## AIM
Report how many lines in the items below contain the string "screenshot". Give only the number.

## SUPPLIED ENTRIES
++++++++++++++++++++

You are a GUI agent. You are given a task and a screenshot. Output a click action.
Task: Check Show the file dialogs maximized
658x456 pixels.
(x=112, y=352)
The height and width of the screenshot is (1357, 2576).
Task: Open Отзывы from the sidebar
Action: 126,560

++++++++++++++++++++

## TASK ANSWER
2